§ **Work request**: Word for word, set down the lines from the one that contains "The height and" through the final line of the data; no pictures belong in the copy.

Start of Records for this exercise

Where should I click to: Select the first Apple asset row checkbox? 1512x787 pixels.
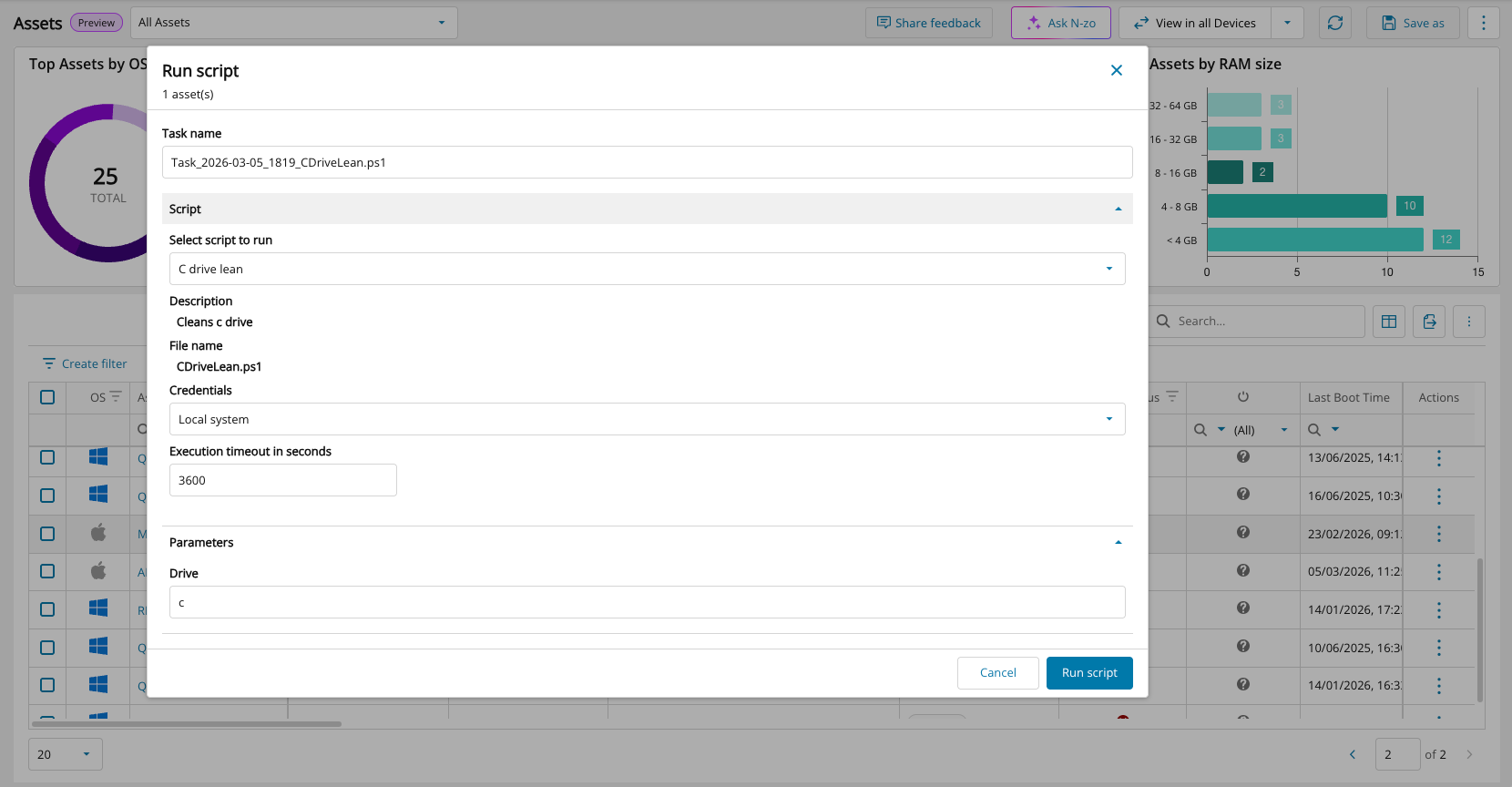point(47,534)
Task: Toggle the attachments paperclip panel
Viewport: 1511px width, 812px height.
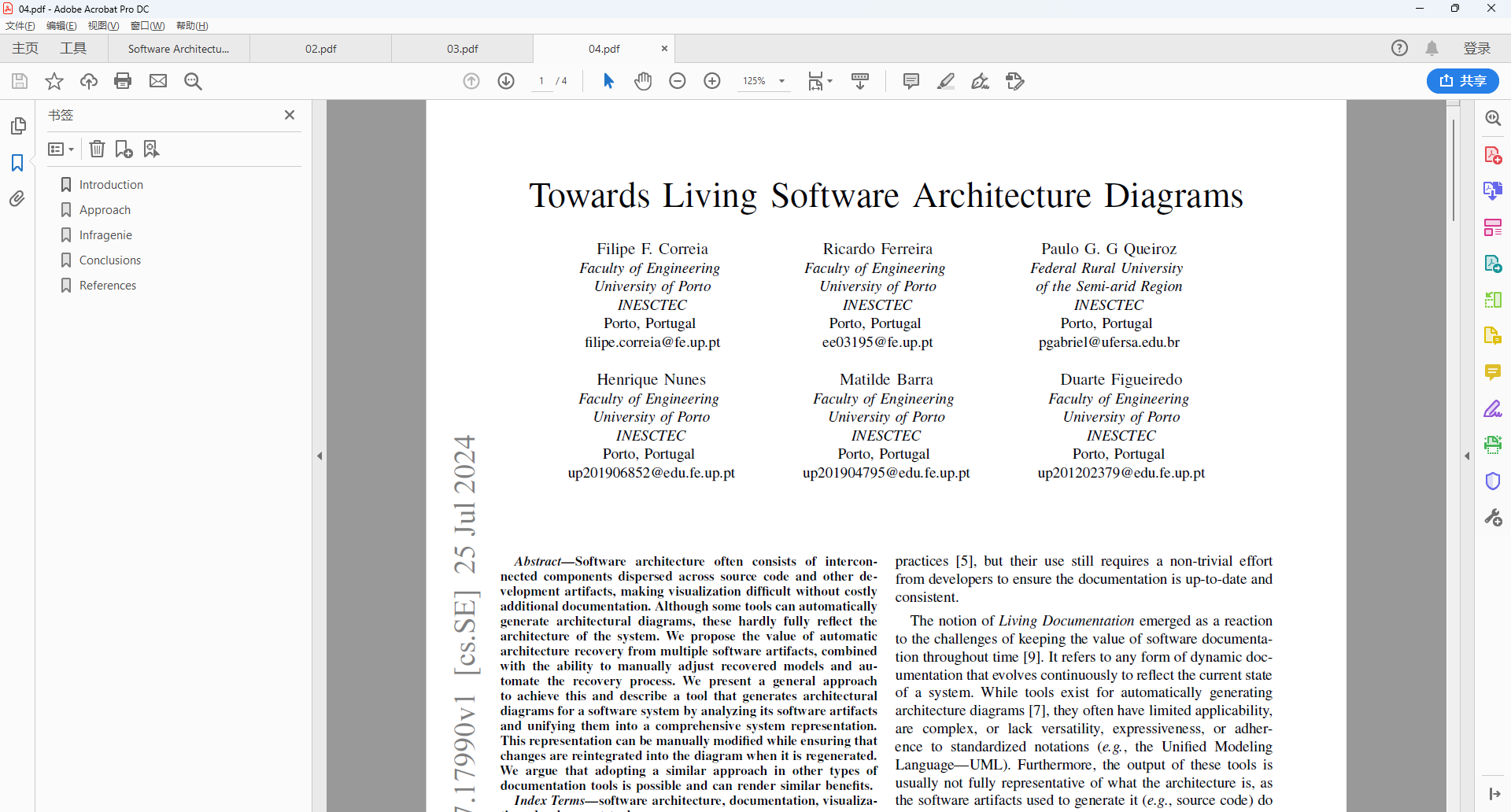Action: click(17, 199)
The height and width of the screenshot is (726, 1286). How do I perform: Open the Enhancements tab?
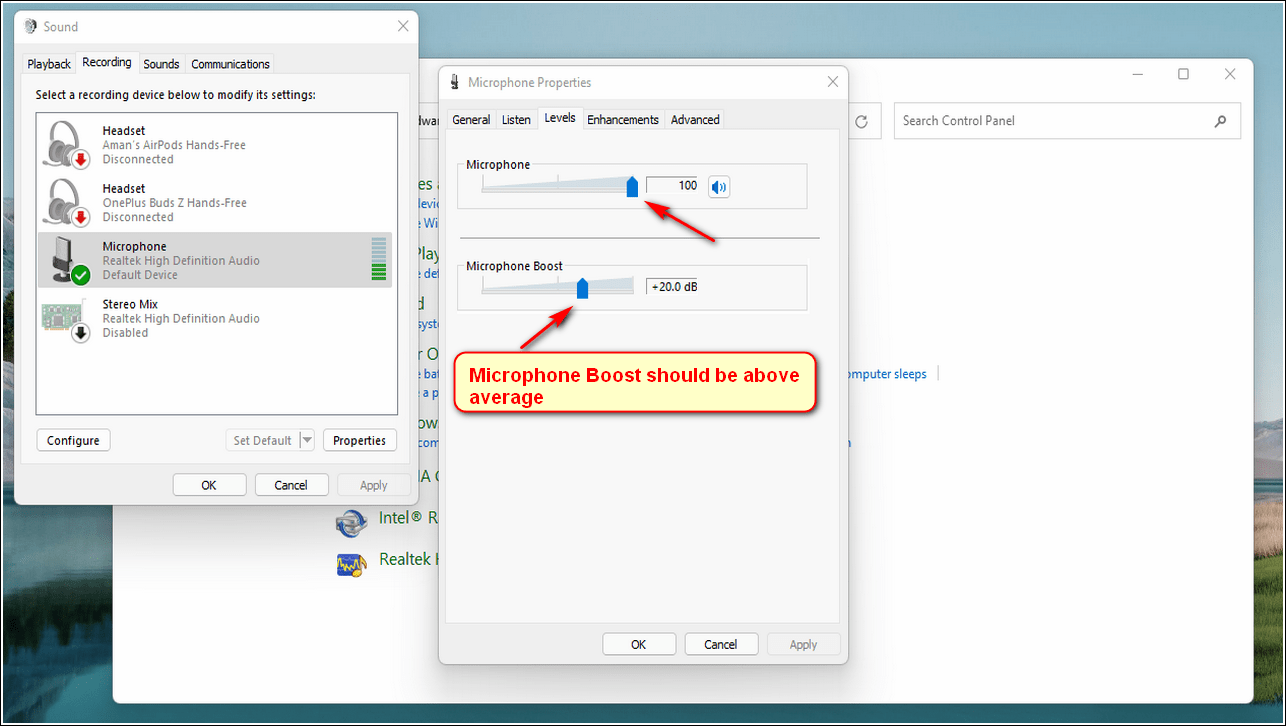[x=622, y=120]
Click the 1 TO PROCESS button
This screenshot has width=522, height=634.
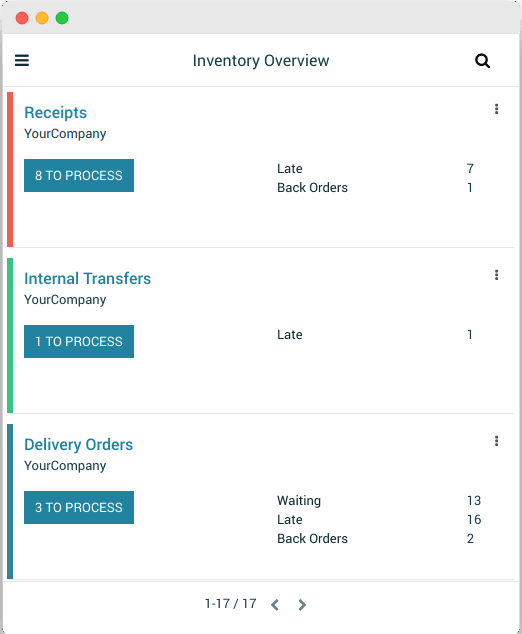pos(79,341)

End of Records for this exercise

§ **Answer to the problem**:
The height and width of the screenshot is (726, 1286). How do I perform: Open the Enhancements tab?
[x=622, y=120]
Click the 1 TO PROCESS button
This screenshot has width=522, height=634.
pos(79,341)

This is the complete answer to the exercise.